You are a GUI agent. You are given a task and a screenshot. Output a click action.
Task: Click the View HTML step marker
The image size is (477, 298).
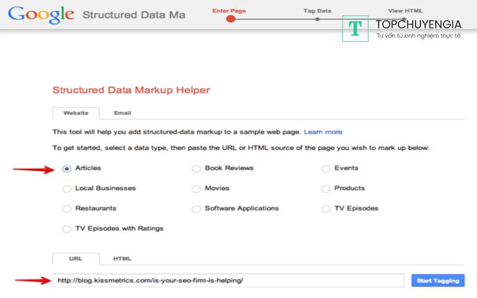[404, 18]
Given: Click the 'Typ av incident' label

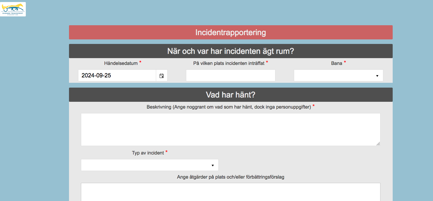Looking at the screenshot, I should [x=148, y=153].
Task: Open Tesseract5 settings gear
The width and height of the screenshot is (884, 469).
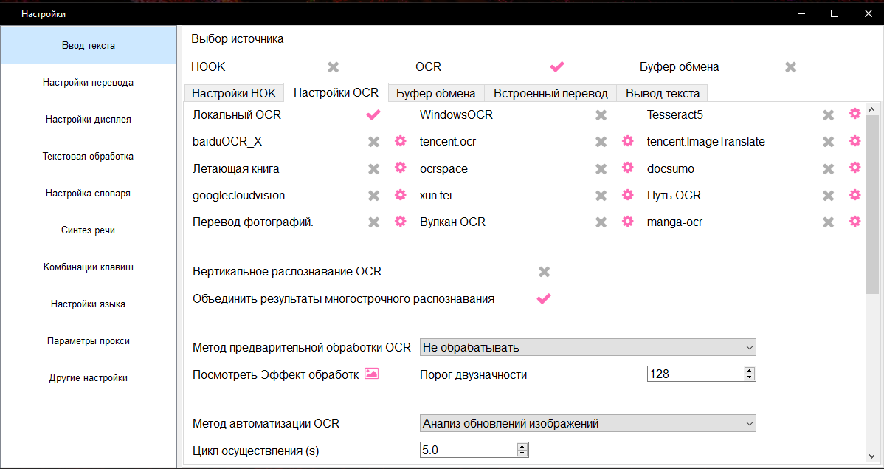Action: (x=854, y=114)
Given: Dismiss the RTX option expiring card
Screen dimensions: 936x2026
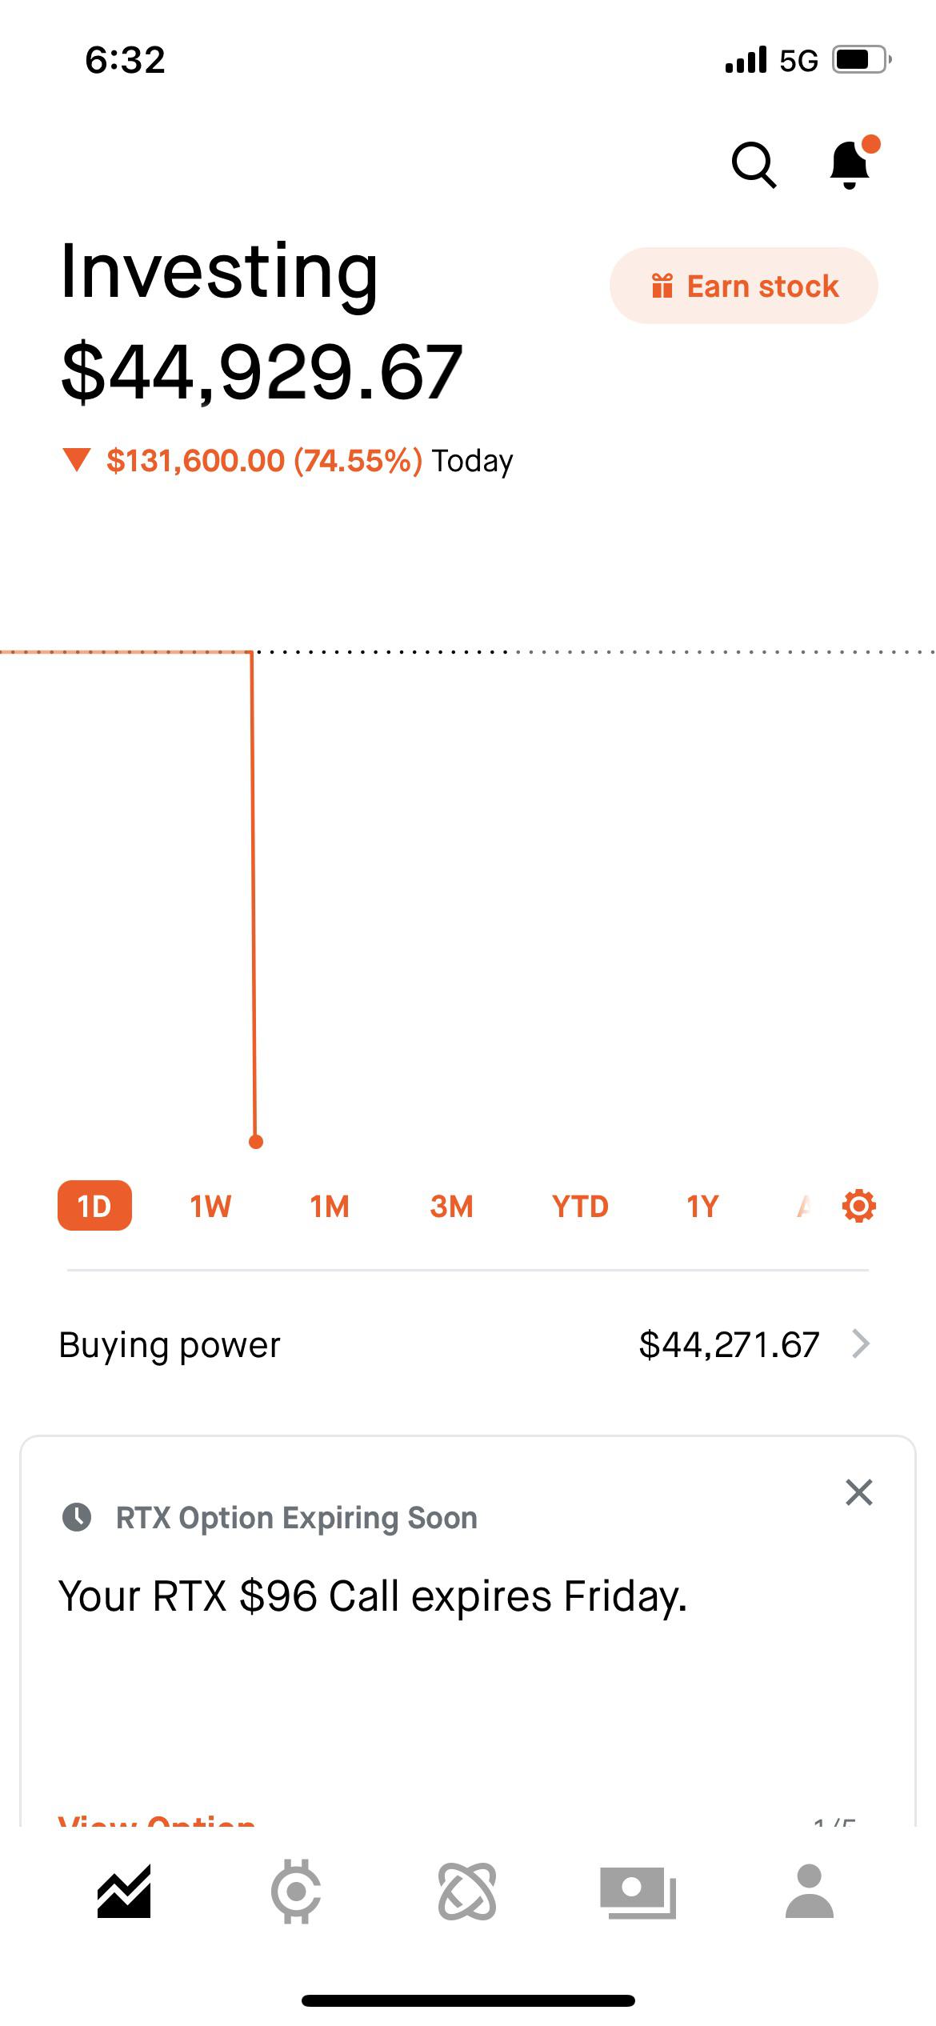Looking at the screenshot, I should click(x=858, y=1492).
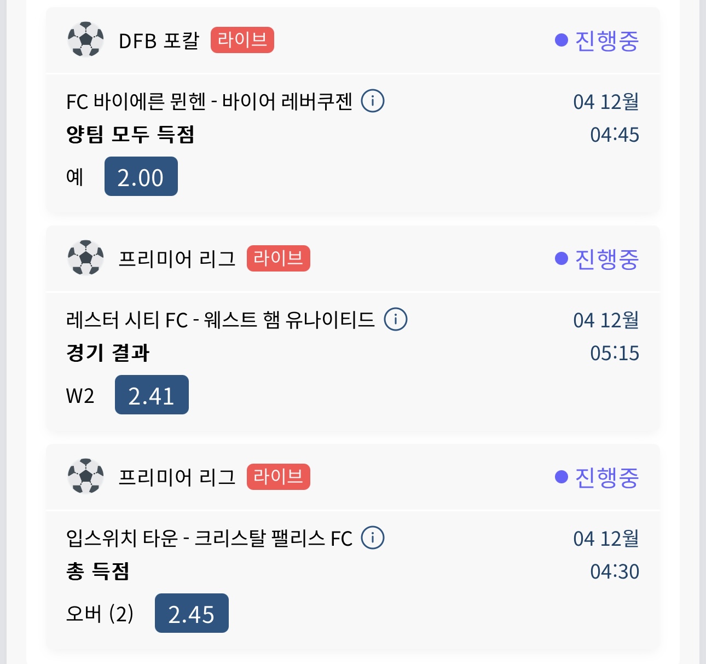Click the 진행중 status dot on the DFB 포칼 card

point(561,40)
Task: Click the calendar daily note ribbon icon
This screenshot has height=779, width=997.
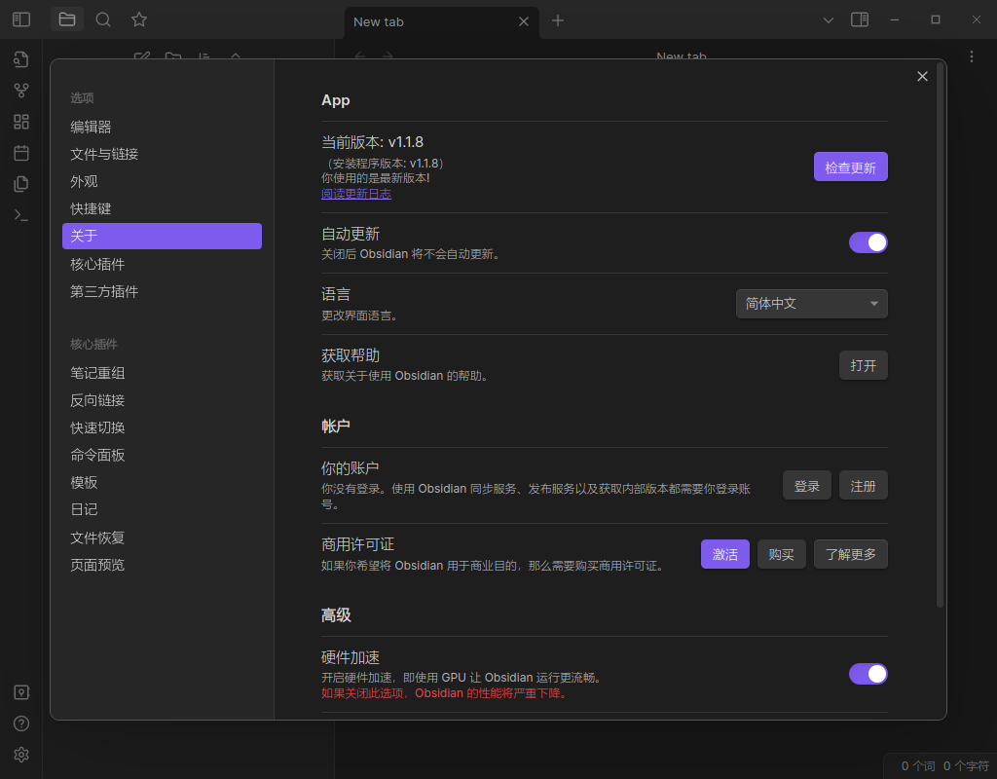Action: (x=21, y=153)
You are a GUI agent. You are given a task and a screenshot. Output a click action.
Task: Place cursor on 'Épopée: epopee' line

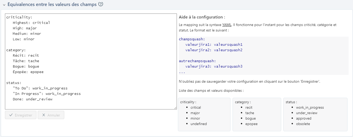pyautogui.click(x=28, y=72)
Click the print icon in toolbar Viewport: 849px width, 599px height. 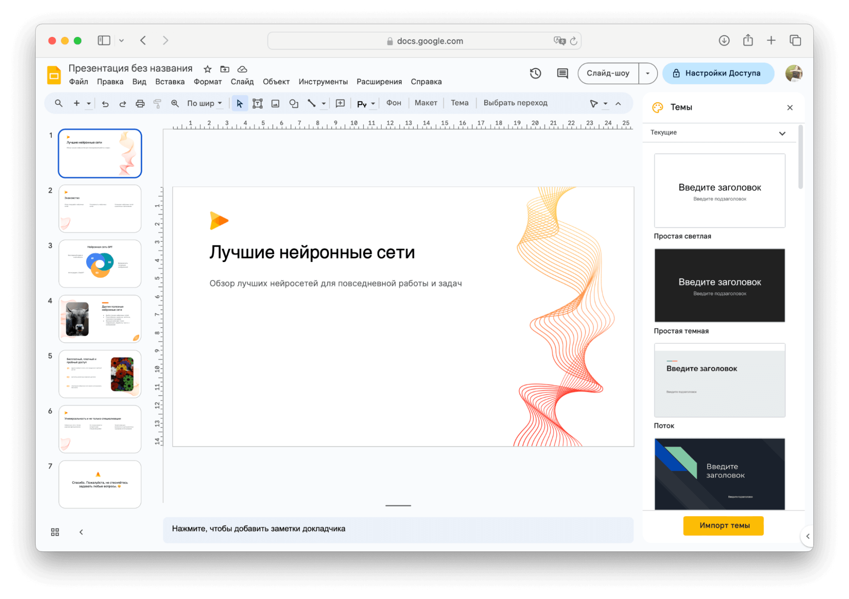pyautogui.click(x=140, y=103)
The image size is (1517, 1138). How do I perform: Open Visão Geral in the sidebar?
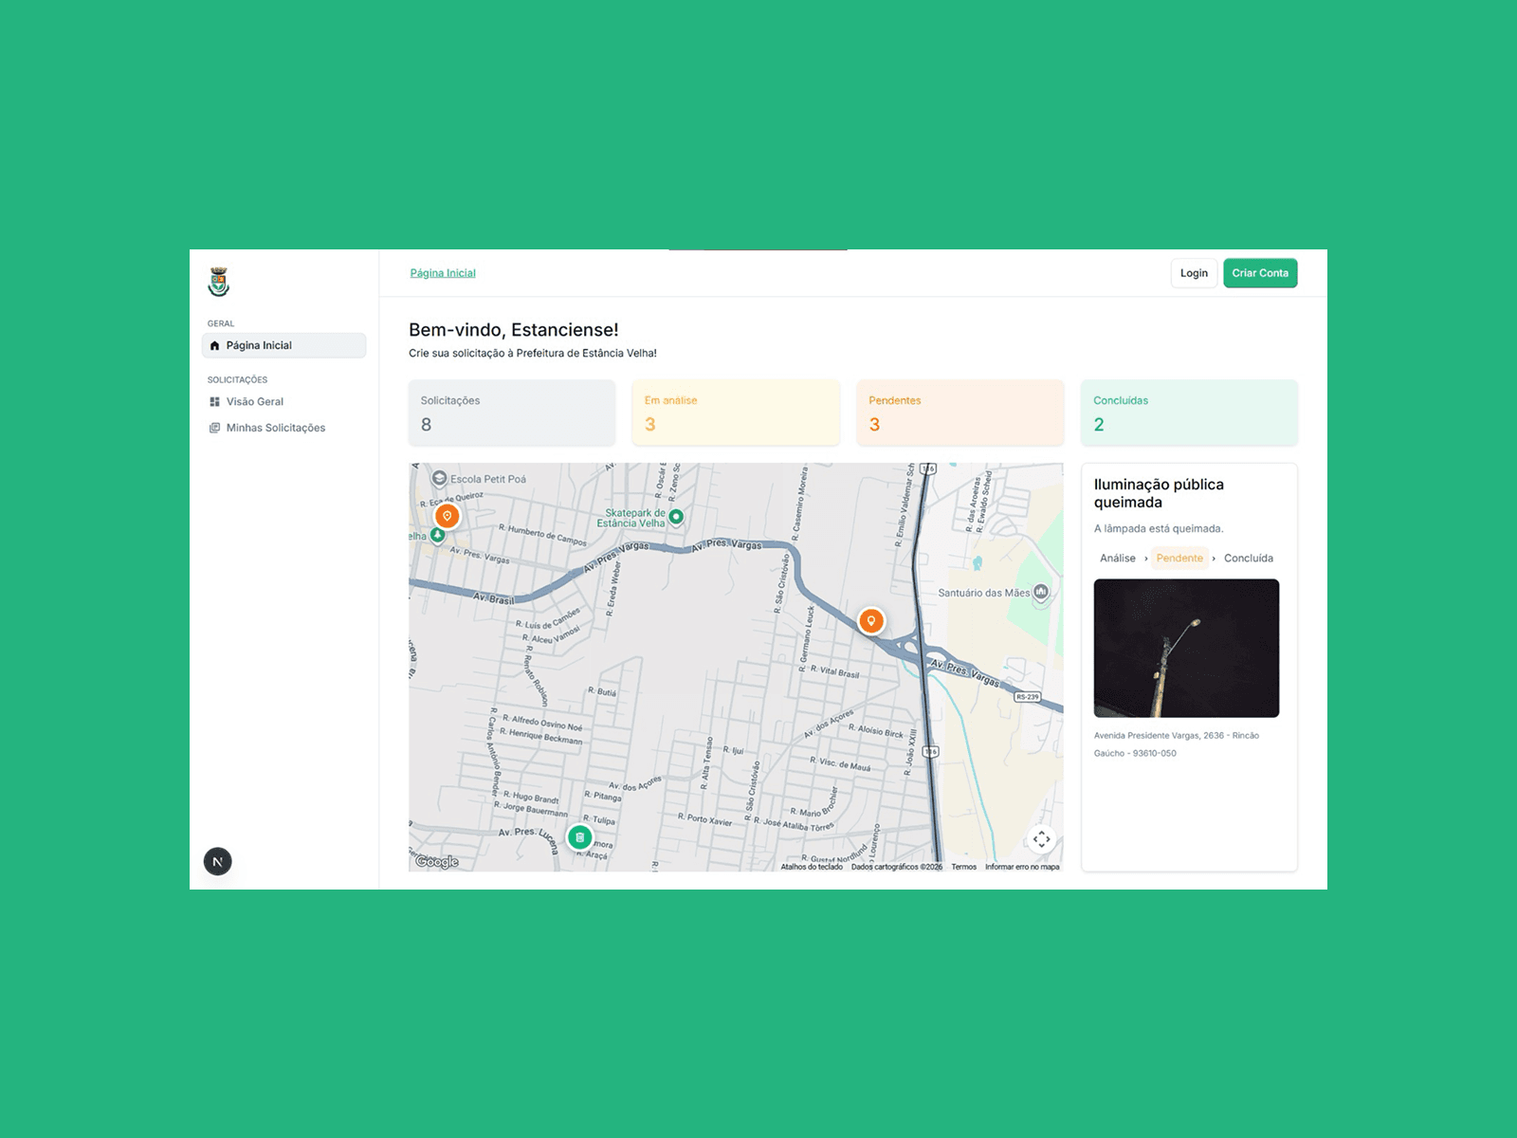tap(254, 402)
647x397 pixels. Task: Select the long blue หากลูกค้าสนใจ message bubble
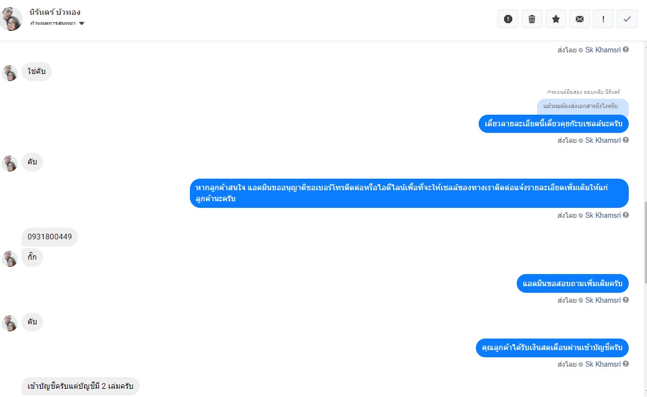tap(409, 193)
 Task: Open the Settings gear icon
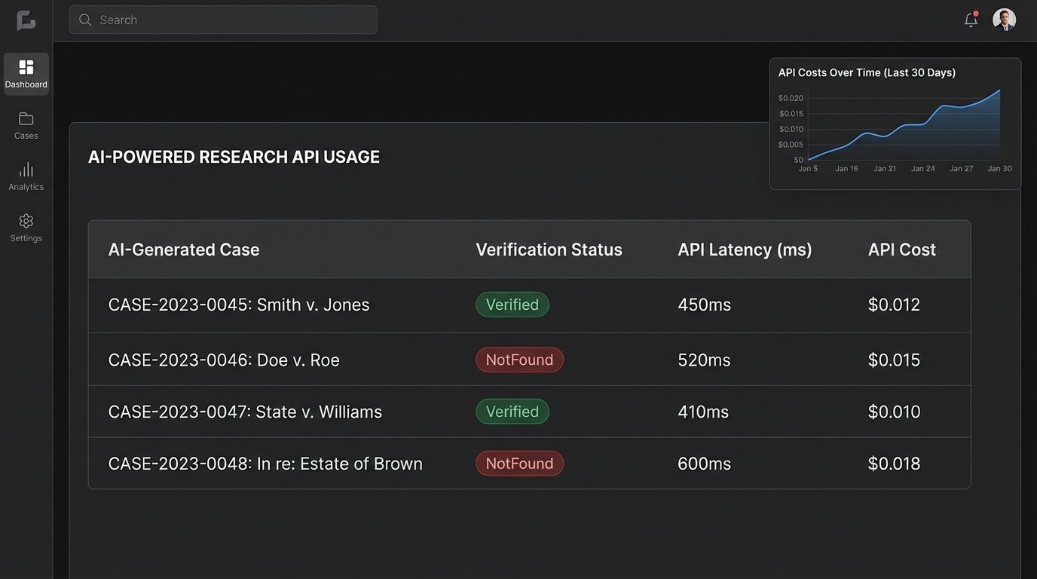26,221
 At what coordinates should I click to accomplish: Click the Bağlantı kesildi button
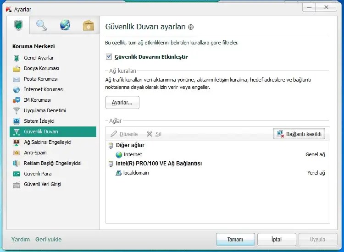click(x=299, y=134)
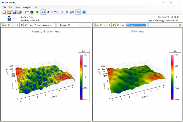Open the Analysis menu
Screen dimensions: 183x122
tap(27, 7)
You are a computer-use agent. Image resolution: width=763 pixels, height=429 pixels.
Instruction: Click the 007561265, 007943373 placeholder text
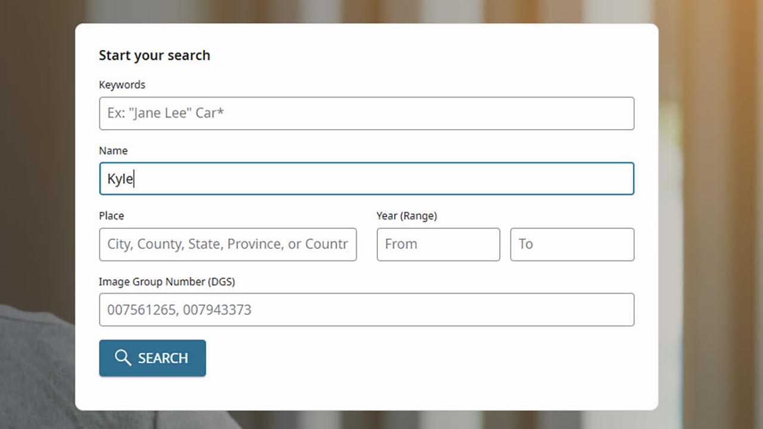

§

**WHAT YOU HAVE TO DO**: Reproduce the material word for word, from the line containing "Task: Open the Settings gear icon" through the end of the material, including both ends. Leave the pictures out of your copy.

**EXPECTED ANSWER**:
 Task: Open the Settings gear icon
26,221
 At what coordinates should I click to accomplish: Click the Bağlantı kesildi button
click(x=299, y=134)
Open the Analysis menu
Screen dimensions: 183x122
tap(27, 7)
You are a computer-use agent. Image resolution: width=763 pixels, height=429 pixels.
Instruction: Click the 007561265, 007943373 placeholder text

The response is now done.